A moda, como um fenômeno alimentado pelo novo, já desenvolveu diversos movimentos. Dos mais recentes, podemos lembrar do fast-fashion e suas coleções produzidas a jato, ou o street wear inspirando coleções da alta costura e, agora, as roupas virtuais. Ainda que pareça uma grande novidade, as 'skins' usadas pelos gamers já são uma febre há bastante tempo. Economizar dinheiro para 'emperequetar' o seu personagem em jogo e ter skins a preço de ouro faz parte da experiência em ser gamer. E, como costuma ser, essa experiência agora invade outros espaços e plataformas. 

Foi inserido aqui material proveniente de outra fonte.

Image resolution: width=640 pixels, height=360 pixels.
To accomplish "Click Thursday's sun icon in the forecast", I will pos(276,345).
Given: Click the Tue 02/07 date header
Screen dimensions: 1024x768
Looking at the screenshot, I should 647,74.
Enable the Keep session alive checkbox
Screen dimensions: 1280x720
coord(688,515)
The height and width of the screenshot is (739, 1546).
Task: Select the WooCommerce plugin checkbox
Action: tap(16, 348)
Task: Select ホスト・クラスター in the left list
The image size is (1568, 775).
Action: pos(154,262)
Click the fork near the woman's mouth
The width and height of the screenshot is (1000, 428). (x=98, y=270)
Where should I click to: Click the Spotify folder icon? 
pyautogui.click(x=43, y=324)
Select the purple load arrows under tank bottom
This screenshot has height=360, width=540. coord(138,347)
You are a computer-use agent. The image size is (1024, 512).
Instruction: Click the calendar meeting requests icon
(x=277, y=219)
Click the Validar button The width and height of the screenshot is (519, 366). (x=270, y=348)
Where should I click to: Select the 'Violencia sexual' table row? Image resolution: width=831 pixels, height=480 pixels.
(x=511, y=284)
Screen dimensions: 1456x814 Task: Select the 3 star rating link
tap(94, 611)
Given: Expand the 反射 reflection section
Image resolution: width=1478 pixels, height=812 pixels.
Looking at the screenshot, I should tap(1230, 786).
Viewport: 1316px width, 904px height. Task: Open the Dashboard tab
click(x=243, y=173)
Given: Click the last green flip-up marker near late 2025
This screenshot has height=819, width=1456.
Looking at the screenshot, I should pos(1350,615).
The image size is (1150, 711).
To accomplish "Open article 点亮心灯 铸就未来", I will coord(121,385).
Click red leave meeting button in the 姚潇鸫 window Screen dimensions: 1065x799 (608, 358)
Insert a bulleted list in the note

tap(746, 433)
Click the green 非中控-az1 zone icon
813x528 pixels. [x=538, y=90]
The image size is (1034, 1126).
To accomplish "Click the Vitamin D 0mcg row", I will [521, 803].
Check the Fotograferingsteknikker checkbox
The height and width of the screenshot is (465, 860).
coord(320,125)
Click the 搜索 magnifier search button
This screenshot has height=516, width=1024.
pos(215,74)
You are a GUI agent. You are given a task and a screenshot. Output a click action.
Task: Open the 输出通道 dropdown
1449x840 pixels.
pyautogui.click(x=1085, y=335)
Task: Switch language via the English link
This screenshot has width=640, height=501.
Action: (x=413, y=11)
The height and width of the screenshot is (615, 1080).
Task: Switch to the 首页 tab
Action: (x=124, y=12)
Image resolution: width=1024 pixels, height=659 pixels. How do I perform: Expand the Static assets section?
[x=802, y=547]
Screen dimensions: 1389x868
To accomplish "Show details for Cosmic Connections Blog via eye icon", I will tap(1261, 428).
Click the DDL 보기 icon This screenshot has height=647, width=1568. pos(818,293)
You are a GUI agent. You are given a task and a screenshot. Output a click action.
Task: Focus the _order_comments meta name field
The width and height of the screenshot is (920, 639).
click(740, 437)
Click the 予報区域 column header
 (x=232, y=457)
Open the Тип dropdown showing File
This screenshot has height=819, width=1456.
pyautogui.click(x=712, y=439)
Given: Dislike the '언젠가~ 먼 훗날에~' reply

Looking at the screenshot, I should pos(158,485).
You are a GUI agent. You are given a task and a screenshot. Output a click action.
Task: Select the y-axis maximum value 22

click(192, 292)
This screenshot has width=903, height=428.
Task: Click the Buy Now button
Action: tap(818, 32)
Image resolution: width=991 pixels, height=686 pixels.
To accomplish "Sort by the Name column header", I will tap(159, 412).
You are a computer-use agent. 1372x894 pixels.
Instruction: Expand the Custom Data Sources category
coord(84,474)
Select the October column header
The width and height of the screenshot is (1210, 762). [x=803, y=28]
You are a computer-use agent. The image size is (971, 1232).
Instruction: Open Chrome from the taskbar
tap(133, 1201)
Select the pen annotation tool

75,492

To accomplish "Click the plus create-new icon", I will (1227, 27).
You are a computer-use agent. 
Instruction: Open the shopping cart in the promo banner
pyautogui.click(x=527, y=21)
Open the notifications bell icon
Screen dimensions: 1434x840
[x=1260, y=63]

Outro ponto toca na sustentabilidade. A velocidade de produção de novidades aceleradas pelo fast fashion junto com as redes sociais, nas quais as pessoas não queriam ser fotografadas com roupas repetidas, há tempos se mostra insustentável. São toneladas de tecidos, processos de lavagens e outros modos de produção de roupas que poluem e impactam o meio ambiente. Então, como saciar esse desejo sem destruir o meio? 

Não podemos esquecer a realidade a qual estamos imersos hoje. Há mais de um ano isolados, com pouca ou nenhuma possibilidade de sair, muito menos viajar, tendo nossos encontros mediados em sua imensa maioria por telas. As compras feitas pelo celular, mesmo aquelas que considerávamos cotidianas como supermercado e farmácia; as festas que se tornaram lives; as reuniões que viraram 'calls'; o trabalho que se transformou em home office. Os desfiles viraram fashion films.

Nossa vivência, em pouco tempo, passou a se encontrar pela virtualidade de forma impositiva. E assim será, também, a nossa forma de vestir. 

Se já não serei vista fora de telas e as roupas mofam dentro do closet, um tênis grifado e um look absurdo (com o qual, provavelmente, nem teria coragem de sair de casa se ele fosse de tecido) em que eu me sinto incrível em uma foto, hoje vale dinheiro. E é parte do movimento da moda. Se não há novidade atrativa no mundo lá fora e se nem acesso a ele eu tenho, então a experiência do vestir e se mostrar ganha ares virtuais e assim será consumido pelo mercado. 

Quando a gente lembra que moda é mais do que roupa, é que ela pode ser, inclusive, apenas pixels. E ainda assim ser fascinante.